THATCamp SE got started in earnest on Saturday.  We all met in a lecture room in the Emory Library (which is a wonderful space in general, and had guest wireless that made me incredibly jealous – it remembered me when I came back the 2nd day, and automatically gave me access! On my own campus, I get kicked off the wireless network repeatedly even when I’m sitting in the same place for an hour.)

THATCamps are “unconferences” – that is, there is no set agenda and no pre-planned papers.  The conference attendees post at the conference web site about what issues they want to discuss, and start to generate interest, and then the morning of the first day they write their sessions on a huge whiteboard and others make tickmarks if they plan to attend.

that camp session white board

This is actually from a THATCamp in Australia. Hence the appearance of "speedos."

 

The tickmarks allow the organizers to assign sessions to appropriate sized rooms.

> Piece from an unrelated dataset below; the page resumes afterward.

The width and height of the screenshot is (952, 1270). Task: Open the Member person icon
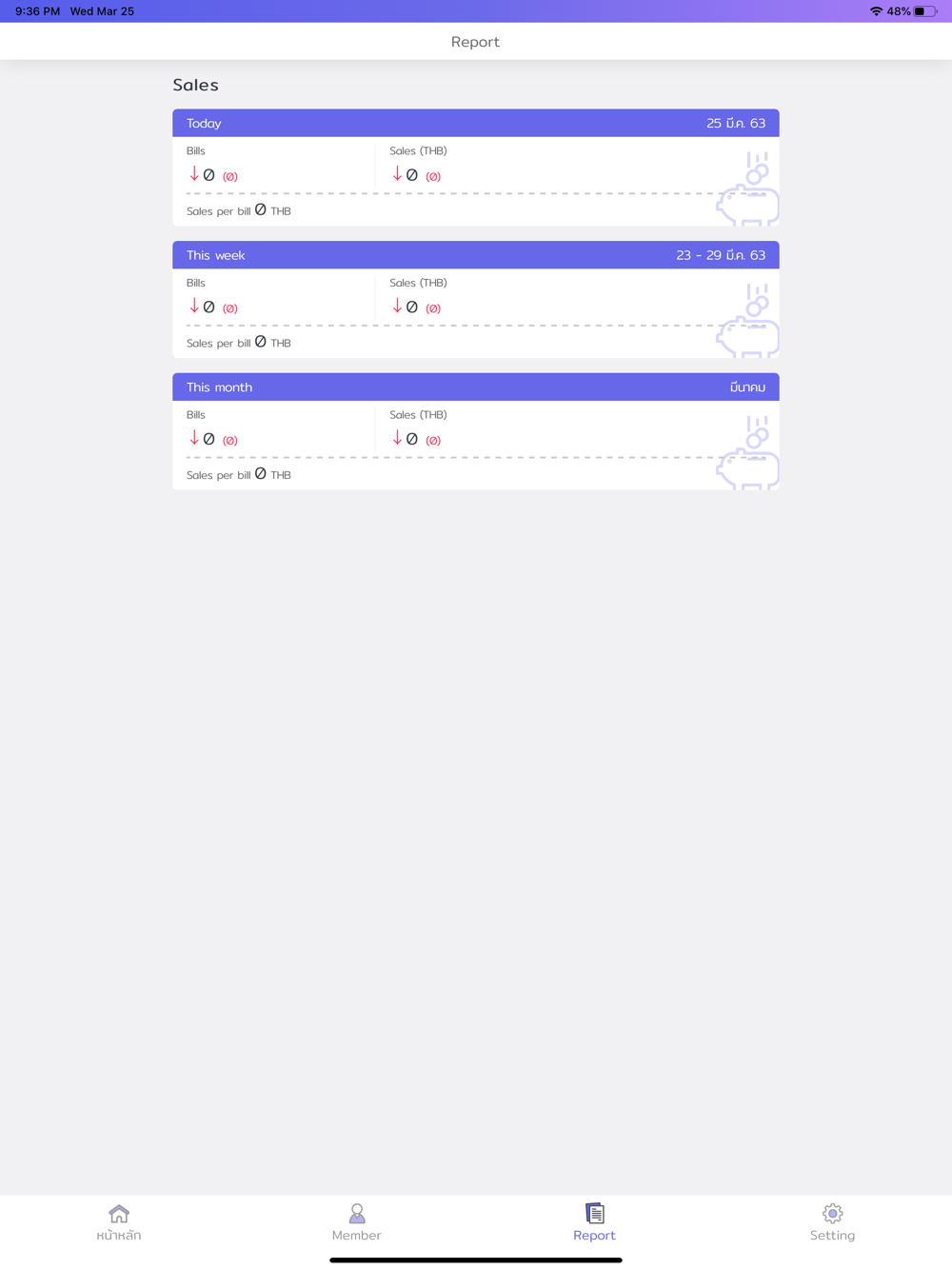(x=357, y=1213)
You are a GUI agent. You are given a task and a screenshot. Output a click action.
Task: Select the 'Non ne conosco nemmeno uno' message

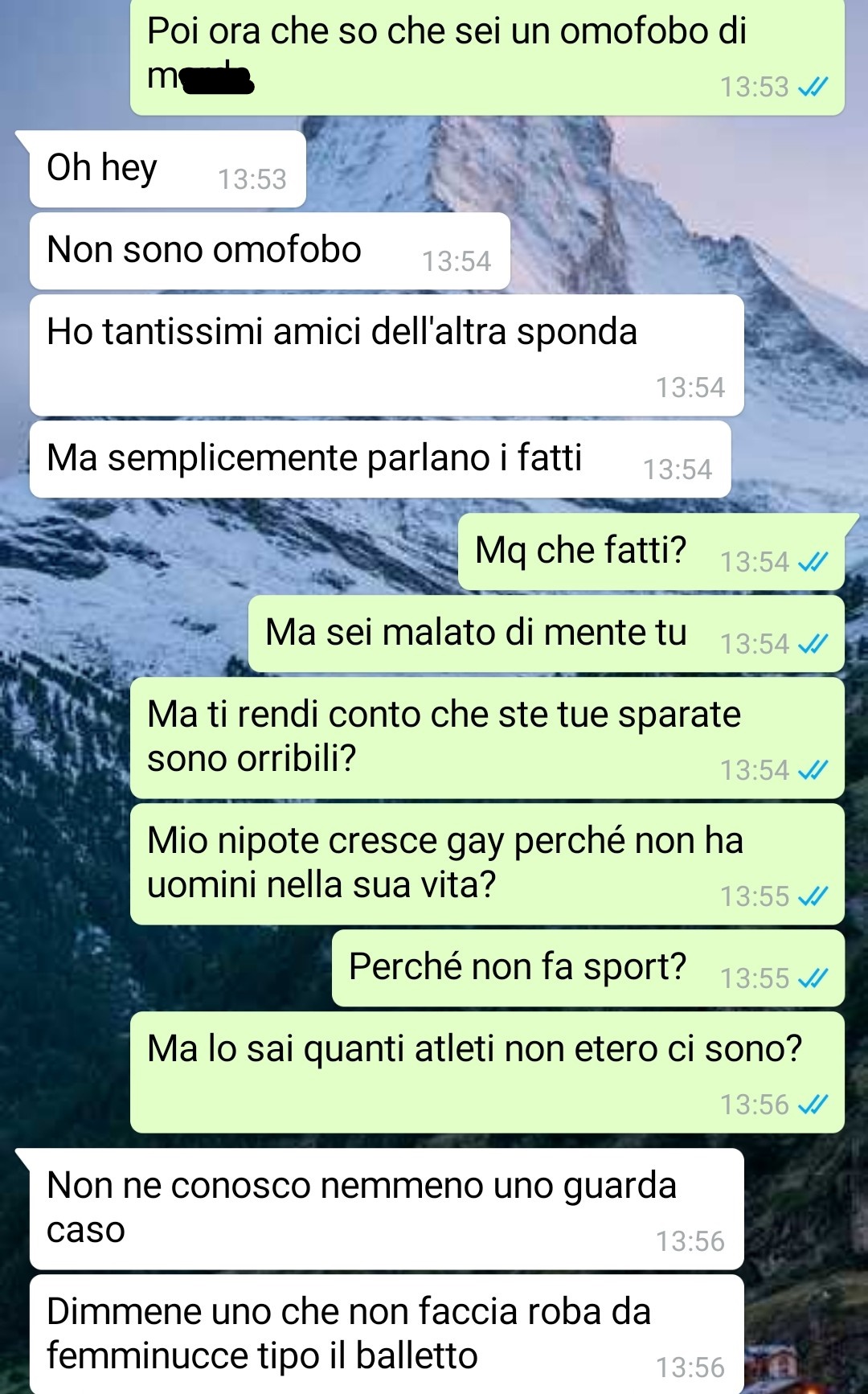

We had a brief rundown of the THATCamp groundrules (below) and we were off.

  1. THATCamp is FUN – That means no reading papers, no powerpoint presentations, no extended project demos, and especially no grandstanding.
  2. THATCamp is PRODUCTIVE – Following from the no papers rule, we’re not here to listen and be listened to. We’re here to work, to participate actively. It is our sincere hope that you use today to solve a problem, start a new project, reinvigorate an old one, write some code, write a blog post, cure your writer’s block, forge a new collaboration, or whatever else stands for real results by your definition. We [are] here to get stuff done.
  3. Most of all, THATCamp is COLLEGIAL – Everyone should feel equally free to participate and everyone should let everyone else feel equally free to participate. You are not students and professors, management and staff here at THATCamp. At most conferences, the game we play is one in which I, the speaker, try desperately to prove to you how smart I am, and you, the audience member, tries desperately in the question and answer period to show how stupid I am by comparison. Not here. At THATCamp we’re here to be supportive of one another as we all struggle with the challenges and opportunities of incorporating technology in our work, departments, disciplines, and humanist missions. So no nitpicking, no tweckling, no petty BS.

The first session I attended was proposed by Andy Carter (@cartera) of the Digital Library of Georgia, and described by him as “Big digital piles and the classroom.” As an archivist, he wants to know how scholars use digital collections in both teaching and research, and how the collections he manages can make these tasks easier for them.  Shawn Averkamp, who attended, had also asked a similar question.  We had more librarians than faculty in the room (this was to become a theme…) but the faculty talked about technological hurdles (real and/or perceived) and needing a guide to resources.  My main takeaway was articulated by Paul Fyfe (@pfyfe):

digital libraries/archives session theme of missed connections: who is mediating between resources and researchers/teachers?

For me, this was a stand-up moment: I am.  In my work as a Reference librarian, I am doing this for students who walk up to the desk or ask me a question via chat reference.  In my work as a subject liaison, I want to make it my goal to do this, not just for the faculty at my institution, but for the discipline of classics as a whole, at this blog.  I’ve struggled with understanding digital humanities projects so I can explain to the average classicist – what is this, and how might it be relevant to your research or teaching?  Is there an undergraduate assignment lurking in this project?

Some practical ideas for digital collections or dh projects that we discussed were educator guides, sample assignments, or digital “sandboxes” for playing with content, all hosted at the project sites.  These can come from the librarian or project head, but project hosts would  also welcome feedback from scholars who use their collections: email the project letting them know your students used the materials, and what the assignment looked like, or noting access hurdles and making suggestions to overcome them.  For faculty, the takeaway should be that digital collection and project hosts want the materials to be used, and need your help to see how that can be accomplished most profitably.